» **Work task**:
Up to and including the line with "Contact Sales (959, 14)", return every line from the start of the entries below exactly.

» **Study material**:
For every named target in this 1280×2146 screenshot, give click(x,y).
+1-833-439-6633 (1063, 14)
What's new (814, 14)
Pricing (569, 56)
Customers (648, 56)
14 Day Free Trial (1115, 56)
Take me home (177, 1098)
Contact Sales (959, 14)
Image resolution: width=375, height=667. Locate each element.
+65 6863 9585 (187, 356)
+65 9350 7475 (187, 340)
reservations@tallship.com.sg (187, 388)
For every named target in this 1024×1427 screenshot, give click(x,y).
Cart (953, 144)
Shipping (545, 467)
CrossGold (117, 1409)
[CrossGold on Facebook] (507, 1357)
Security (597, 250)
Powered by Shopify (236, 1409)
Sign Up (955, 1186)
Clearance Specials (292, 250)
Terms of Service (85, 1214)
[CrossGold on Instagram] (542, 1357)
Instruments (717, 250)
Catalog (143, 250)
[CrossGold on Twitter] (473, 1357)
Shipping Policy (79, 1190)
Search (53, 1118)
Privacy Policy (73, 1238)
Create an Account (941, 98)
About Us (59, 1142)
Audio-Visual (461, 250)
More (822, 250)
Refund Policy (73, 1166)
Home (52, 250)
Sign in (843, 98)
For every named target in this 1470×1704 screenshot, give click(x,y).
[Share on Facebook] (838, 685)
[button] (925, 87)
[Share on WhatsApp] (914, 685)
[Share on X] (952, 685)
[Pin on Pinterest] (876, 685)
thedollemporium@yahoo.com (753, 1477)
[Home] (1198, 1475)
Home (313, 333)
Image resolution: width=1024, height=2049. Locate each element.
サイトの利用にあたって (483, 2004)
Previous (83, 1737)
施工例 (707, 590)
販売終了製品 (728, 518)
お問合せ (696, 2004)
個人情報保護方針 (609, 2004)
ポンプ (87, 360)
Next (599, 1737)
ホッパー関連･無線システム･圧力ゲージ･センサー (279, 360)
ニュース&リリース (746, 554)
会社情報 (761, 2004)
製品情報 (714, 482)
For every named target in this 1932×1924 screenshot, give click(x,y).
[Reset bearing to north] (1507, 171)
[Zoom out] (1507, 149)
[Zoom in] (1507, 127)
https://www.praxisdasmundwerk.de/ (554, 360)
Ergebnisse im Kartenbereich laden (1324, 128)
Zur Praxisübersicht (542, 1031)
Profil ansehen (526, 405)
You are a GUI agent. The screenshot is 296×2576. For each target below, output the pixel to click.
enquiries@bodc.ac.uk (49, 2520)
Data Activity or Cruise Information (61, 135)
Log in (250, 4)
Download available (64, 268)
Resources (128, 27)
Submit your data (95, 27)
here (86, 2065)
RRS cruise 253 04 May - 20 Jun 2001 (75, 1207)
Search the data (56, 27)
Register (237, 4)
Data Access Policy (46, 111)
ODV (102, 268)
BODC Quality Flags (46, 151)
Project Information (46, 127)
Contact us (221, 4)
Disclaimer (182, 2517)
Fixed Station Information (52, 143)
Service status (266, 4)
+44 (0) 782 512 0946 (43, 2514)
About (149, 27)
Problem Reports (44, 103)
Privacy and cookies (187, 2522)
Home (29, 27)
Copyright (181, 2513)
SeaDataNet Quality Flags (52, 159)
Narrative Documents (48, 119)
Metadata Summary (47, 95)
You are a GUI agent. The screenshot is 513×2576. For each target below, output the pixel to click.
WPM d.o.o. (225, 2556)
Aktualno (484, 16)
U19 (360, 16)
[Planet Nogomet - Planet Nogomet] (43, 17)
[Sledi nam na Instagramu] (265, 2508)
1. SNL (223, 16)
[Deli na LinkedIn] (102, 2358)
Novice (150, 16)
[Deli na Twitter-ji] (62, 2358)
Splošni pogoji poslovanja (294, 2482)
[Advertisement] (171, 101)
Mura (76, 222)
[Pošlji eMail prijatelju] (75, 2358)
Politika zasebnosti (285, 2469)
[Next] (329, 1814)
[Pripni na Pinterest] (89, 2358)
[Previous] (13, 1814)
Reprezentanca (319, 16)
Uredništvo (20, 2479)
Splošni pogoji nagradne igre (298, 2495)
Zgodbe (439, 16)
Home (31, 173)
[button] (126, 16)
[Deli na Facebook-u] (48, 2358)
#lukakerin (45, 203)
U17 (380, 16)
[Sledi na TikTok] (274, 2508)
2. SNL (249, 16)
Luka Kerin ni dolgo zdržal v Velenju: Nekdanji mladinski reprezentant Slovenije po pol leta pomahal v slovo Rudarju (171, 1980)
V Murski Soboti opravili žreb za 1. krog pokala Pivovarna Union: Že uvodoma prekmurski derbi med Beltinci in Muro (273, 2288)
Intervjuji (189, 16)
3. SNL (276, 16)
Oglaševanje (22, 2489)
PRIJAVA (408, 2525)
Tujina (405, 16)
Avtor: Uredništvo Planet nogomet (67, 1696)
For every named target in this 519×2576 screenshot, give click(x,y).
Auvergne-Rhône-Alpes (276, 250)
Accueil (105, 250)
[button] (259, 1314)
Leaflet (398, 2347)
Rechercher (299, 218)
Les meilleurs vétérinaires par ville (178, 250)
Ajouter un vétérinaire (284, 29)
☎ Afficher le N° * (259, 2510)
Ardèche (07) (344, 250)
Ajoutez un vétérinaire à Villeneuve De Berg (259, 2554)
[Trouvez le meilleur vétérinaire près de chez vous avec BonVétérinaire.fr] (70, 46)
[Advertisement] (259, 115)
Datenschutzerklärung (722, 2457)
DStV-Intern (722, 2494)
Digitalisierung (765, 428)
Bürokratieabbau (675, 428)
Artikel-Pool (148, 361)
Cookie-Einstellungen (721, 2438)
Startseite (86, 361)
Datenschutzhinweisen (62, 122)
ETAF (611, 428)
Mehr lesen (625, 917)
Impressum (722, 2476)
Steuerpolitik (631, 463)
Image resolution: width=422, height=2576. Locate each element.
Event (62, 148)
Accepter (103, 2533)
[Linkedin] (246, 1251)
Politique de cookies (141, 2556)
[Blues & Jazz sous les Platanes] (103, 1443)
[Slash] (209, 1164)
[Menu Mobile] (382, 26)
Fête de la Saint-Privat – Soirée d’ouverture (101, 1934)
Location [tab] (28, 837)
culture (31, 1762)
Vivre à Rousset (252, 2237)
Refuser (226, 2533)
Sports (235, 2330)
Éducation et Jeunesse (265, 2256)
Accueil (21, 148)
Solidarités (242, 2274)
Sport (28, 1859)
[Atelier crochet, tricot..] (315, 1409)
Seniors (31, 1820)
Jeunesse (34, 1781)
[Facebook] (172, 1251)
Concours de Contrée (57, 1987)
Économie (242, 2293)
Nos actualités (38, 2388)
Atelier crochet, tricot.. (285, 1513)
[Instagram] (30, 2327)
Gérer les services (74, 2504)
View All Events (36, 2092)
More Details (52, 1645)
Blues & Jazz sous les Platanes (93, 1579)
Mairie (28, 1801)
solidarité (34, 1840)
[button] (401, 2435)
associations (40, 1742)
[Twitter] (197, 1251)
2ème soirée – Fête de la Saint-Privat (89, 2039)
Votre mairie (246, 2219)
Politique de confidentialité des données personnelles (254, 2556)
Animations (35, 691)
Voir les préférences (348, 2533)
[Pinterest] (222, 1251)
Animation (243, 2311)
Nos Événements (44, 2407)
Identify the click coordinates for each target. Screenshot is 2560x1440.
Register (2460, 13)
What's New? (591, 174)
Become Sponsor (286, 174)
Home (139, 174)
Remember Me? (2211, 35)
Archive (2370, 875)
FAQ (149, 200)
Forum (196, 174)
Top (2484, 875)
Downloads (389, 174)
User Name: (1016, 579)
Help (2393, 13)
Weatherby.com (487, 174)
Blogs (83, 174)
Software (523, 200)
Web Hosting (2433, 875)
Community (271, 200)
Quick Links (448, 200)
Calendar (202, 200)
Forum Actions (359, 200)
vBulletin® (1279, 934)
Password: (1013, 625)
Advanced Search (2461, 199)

» **Exercise solution**:
For every named target in this 1280×2146 screenshot, give click(x,y).
+1-833-439-6633 (1063, 14)
What's new (814, 14)
Pricing (569, 56)
Customers (648, 56)
14 Day Free Trial (1115, 56)
Take me home (177, 1098)
Contact Sales (959, 14)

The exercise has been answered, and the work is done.